Part of the Casswiki article series Natural science
Antimatter is material composed of elementary particles of equal mass but opposite electrical charge. The antiparticle of the electron is called the positron and that of the proton is called the antiproton. The antineutron has no electric charge, yet it is distinct from the neutron.
When a particle encounters its antiparticle, annihilation results and the two particles transform into a pair of high energy photons. Conversely, antimatter particles can be generated in high energy nuclear events, such as collisions inside particle accelerators. Antimatter needs to be kept confined in a magnetic field in order to keep it stable for any duration of time since it will annihilate as soon as it encounters matter.
The term CPT symmetry means that laws of physics remain invariant if electric charges are reversed, signs of coordinates reversed, so that x, y, z becomes -x, -y, -z and the direction of the arrow of time is reversed. Thus, antimatter could be said to behave like matter where charge, direction and time were reversed. Reversing only charge and parity is not sufficient since nuclear weak interactions show differences between matter and antimatter.
It is speculated that equal amounts of matter and antimatter were present immediately after the big bang.
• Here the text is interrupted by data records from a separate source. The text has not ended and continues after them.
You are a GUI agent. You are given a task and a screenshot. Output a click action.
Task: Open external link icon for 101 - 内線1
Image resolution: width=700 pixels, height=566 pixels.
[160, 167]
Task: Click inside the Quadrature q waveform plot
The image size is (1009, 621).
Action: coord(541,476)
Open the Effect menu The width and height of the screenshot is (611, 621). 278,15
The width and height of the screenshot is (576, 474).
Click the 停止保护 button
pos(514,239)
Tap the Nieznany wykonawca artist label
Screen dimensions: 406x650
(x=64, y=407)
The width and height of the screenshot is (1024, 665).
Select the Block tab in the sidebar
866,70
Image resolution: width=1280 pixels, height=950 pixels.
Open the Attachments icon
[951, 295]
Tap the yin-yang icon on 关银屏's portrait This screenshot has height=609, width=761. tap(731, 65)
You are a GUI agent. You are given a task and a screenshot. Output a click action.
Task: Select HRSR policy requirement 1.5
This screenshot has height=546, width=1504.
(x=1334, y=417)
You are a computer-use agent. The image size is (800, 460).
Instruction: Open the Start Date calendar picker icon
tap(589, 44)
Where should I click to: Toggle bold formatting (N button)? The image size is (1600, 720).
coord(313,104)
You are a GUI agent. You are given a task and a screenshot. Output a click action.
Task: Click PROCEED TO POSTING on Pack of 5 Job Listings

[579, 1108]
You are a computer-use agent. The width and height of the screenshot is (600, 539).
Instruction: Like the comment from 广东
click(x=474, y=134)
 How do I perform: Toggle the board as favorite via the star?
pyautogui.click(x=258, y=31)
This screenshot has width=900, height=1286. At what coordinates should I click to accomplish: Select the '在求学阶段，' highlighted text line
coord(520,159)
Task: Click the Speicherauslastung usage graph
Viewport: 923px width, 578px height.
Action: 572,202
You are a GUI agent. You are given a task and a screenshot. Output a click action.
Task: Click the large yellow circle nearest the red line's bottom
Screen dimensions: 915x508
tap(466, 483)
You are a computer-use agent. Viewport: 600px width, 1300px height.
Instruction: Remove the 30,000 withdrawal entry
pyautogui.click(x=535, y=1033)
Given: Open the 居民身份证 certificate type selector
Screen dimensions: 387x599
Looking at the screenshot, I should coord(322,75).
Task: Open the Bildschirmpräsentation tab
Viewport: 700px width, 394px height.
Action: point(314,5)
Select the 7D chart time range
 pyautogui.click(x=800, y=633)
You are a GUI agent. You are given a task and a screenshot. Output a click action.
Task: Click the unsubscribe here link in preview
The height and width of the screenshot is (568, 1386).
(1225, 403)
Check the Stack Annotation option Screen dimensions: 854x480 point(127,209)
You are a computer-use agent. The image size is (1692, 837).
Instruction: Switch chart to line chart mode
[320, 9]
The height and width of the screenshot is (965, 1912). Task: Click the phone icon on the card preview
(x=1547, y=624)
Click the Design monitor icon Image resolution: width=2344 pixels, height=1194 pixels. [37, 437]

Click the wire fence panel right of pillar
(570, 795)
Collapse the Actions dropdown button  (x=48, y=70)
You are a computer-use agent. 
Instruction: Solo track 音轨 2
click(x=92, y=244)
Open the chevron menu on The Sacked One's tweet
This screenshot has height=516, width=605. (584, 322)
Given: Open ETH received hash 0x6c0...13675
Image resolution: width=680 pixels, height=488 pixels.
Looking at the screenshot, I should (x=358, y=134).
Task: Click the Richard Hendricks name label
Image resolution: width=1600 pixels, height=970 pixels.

There is no evidence for large amounts of antimatter existing in the visible universe. If antimatter were concentrated in certain areas of space, annihilation reactions would be expected to occur between it and the matter surrounding it. No such thing is observed, at least not to a significant degree. Violations of CP (charge-parity) symmetry are invoked as justifications for the preponderance of matter in the observable universe.
Chemical properties of antimatter cannot in practice be observed because antimatter needs to be kept as plasma trapped in magnetic fields in order to prevent it from coming in contact with matter. Also, it is unknown whether gravity between matter and antimatter is attractive or repulsive. This is hard to determine because the force of EM is so much greater than that of gravity in the experimental situation.
The subject is more complex than we have space to adequately cover. The reader may look up antimatter and CPT and CP violation on the Internet for much more material.